Meridianos & Paralelos
Um blog de notícias alinhavadas quase sempre à margem das notícias alinhadas
quinta-feira, julho 29, 2004
«... NOBRE POVO...»
Ás 18 horas este ainda era um lugar mínimamente seguro com um vista para um mar de chamas. Em poucos segundos, o fogo desce a íngreme encosta de Salir, torna a belíssima e pacata povoação de Barranco do Velho que recordo como um pequeno paraíso ecológico aninhado na serra, galga os poucos quilómetros que faltavam e chega ao casario da Cova da Muda engolindo tudo numa voragem indescritível.

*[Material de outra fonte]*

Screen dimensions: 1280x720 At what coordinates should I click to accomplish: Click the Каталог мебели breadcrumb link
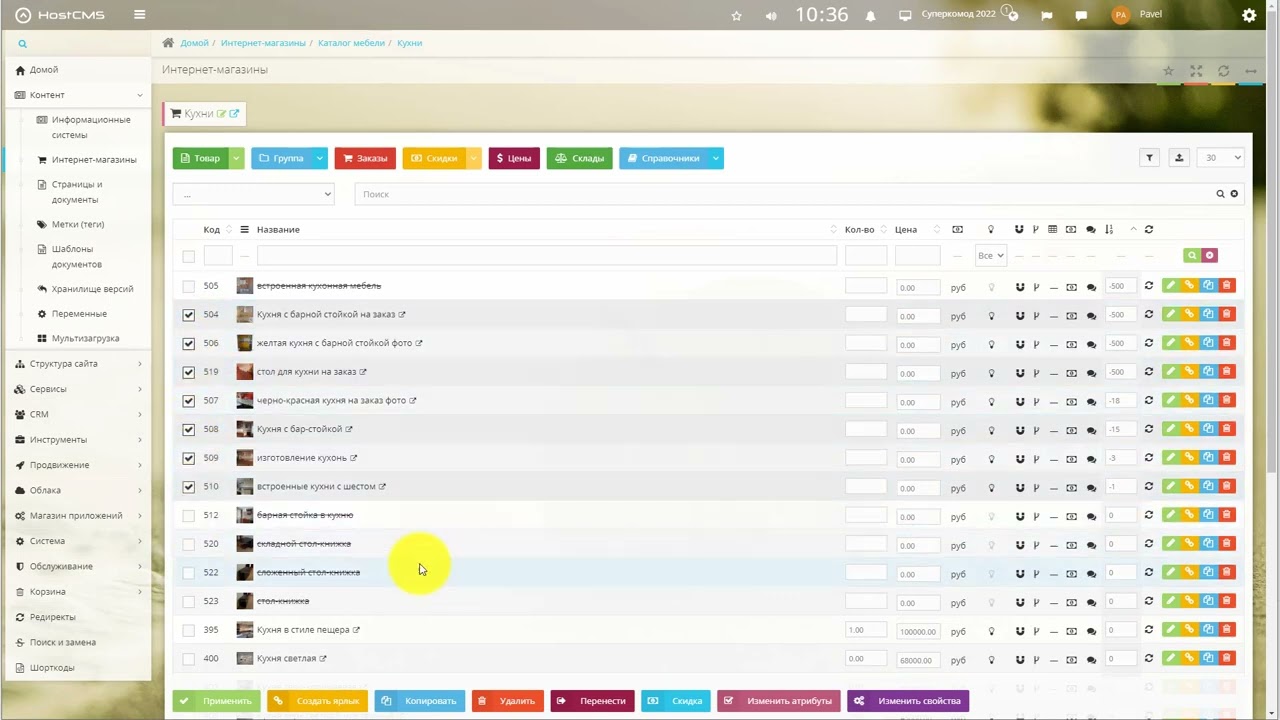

Os gritos tornam-se lancinantes. É preciso evacuar o local já. Entre tosses e correrias, olho para trás. Um derradeiro olhar sobre o verde que o fumo já encobre e em segundos as chamas queimarão sem dó nem piedade. Apesar disso alguns homens mais teimosos continuam a acreditar que podem travar a fúria das chamas só com uma pequena mangueira de rega e resistem diante do braseiro que avança. As faúlhas chovem vindas de todas as direcções, empurradas pelo estranho sopro do fogo. E parece que é sempre assim: quando o fogo se aproxima traz com ele um forte temporal, um vento ardido muito forte, como um abraço mortal a avisar da sua chegada. Há estrondos por todos os lados, gente amparada nas bermas vacilando do pânico à apatia. Os poucos bens que as pessoas conseguiram retirar das casas amontoam-se por todos os cantos. O barulho das hélices do helicópteros é ensurdecedor. Toda a água parece pouca. Cortelha também arde e de Alportel retiram-se as últimas pessoas, agora que já uma casa ficou reduzida a cinzas. Há que correr, correr, correr, porque já nenhum lugar é seguro. Um susto!! Um grande susto. O incêndio abre atrás de si um rasto de 60 km devastados e vem prometer ao crepúsculo uma força revigorada para prosseguir caminho noite dentro. Quando escurecer os poucos meios aéreos vão ter que pousar e o combate far-se-á num corpo a corpo no terreno, como aliás acontece há cinco dias e quatro noites.